The H. & S. Pogue Company was a Cincinnati, Ohio based department store founded by two brothers, Henry and Samuel Pogue. They first came from Ireland to Cincinnati and worked in their uncle’s dry goods store. They later were able to buy him out and H. & S. Pogue Dry Goods Company was established in 1863.
Renowned architect Samuel Hannaford was chosen to design the company's flagship store at the busy corner of Fourth and Race Streets in 1916, the result being a graceful Edwardian structure with an impressive six acres of selling space. Pogue's stayed under direct family management for nearly a century, until 1962 when Pogue's was purchased by Associated Dry Goods Corp, at that time the third largest retailer in the United States with such nameplates as Lord & Taylor, Caldor (discount store), and Loehmann's in addition to the 16 regional chains including Pogue's. Suburban expansion, financed by ADG, then became possible and Pogue's locations were soon to be found in each of the leading suburban trading centers: Tricounty, Northgate, and Kenwood Malls in Ohio, and Florence Mall in Kentucky.
During its heydey of the 1920s to the 1960s, Pogue's was well-known by generations of Cincinnatians for their elaborate Christmas displays, including the Enchanted Forest in the Carew Tower arcade with "Pogie and Patter," artificial deer wired with microphones into which children would whisper their Christmas wishes. In the store's fourth floor auditorium, a miniature train wound through a holiday wonderland, convenient to the Toys, Books, and Music departments.
Pogue's several restaurants were also popular with downtown shoppers and business people. The Ice Cream Bridge was created from the soda fountain of a demolished pharmacy in the Cincinnati suburb of Mariemont, and functionally connected the store's Fourth and Fifth Street stores on the second level of the Carew Tower arcade. In fact, each level of the store's parking garage (still in use for Tower Place Mall as of 2011) was named for a flavor of store-made ice cream available at the Ice Cream Bridge. More formal dining was available at the Camargo Room on the store's fourth floor, where an elaborate dinner buffet was served each Monday and Thursday when the downtown store offered extended hours.
During Pogue's final years, a fashionable champagne-and-pate' bar was opened on the Main Floor in a revived Housewares department known as the Fourth Street Market. When Pogue's was merged into L. S. Ayres in 1983, Fourth Street Market became its own brand and was featured in all larger Ayres' stores and was also branded on a line of private-label gourmet foods.

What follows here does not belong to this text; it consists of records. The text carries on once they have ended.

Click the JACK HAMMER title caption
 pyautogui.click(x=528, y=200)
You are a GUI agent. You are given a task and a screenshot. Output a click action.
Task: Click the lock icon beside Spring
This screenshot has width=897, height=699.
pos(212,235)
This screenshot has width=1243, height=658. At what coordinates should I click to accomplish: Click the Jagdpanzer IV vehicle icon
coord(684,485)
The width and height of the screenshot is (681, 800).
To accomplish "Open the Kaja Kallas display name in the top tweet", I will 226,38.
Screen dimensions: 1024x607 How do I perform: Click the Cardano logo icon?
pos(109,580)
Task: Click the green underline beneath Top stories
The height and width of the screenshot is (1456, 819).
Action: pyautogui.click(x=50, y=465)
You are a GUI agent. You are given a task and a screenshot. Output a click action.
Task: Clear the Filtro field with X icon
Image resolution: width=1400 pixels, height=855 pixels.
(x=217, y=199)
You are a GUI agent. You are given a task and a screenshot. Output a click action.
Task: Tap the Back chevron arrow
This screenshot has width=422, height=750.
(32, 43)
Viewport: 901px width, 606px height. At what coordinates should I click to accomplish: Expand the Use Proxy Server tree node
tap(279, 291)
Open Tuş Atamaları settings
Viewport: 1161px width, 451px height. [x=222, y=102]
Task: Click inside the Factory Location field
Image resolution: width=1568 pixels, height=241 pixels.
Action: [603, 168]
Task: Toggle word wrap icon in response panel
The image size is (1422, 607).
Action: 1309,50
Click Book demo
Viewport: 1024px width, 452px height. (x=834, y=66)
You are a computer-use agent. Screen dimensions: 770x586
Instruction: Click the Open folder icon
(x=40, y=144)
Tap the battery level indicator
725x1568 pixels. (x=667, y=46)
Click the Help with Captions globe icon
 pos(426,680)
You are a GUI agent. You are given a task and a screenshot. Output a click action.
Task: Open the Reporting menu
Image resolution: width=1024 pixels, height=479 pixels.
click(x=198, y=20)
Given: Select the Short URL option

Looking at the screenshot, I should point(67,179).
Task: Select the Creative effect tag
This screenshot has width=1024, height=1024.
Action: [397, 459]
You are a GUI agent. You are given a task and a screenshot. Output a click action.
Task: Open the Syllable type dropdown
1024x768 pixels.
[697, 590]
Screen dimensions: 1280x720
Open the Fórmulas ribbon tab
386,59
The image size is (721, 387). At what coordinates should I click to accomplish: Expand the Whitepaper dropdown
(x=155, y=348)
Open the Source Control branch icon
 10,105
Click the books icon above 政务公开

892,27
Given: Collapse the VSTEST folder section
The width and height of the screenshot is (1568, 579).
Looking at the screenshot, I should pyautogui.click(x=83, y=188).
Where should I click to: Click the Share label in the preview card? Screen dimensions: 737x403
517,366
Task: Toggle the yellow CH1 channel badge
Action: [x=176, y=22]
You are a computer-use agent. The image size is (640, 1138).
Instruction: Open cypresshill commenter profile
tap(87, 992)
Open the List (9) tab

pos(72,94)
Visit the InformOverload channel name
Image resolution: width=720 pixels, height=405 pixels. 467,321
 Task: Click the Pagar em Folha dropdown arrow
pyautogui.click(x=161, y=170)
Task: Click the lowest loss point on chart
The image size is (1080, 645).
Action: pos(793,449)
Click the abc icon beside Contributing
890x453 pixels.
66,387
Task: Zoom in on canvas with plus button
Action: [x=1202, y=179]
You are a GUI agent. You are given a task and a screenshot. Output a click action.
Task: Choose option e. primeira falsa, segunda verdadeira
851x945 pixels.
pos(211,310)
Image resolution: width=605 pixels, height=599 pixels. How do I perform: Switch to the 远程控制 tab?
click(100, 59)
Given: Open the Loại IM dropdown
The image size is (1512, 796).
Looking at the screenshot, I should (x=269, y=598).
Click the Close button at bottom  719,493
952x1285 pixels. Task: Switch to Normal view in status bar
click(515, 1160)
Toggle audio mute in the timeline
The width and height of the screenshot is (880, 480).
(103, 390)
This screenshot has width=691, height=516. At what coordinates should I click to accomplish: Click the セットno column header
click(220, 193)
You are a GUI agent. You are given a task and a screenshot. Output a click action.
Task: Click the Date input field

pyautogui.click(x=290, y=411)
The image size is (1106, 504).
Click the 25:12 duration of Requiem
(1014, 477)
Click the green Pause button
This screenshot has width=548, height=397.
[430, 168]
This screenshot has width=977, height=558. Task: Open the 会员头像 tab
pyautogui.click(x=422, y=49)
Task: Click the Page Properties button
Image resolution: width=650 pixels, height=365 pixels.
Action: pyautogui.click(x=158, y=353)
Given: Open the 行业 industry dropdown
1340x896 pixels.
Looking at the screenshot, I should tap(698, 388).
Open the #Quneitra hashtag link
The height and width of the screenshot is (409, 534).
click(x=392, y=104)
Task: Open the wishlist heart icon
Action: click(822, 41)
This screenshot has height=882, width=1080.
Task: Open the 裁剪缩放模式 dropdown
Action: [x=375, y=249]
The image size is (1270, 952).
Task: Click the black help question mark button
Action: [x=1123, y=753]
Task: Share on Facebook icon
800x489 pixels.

As the age of the carriage trade department store slowly drew to a close, ADG merged Pogue's and Louisville's Stewarts Dry Goods with their Indianapolis based L. S. Ayres stores in 1983. Three years later, in October 1986, ADG itself was acquired in a US$2.2 billion merger with May Department Stores. The four suburban locations were sold to Hess's or JCPenney in 1987 and 1988, and the downtown store shuttered. The Hannaford building on Fourth Street was demolished to make way for Tower Place Mall; the street level of the Carew Tower section of the store was subdivided into various nameplates of The Limited, Inc, conglomerate and the second floor converted to offices.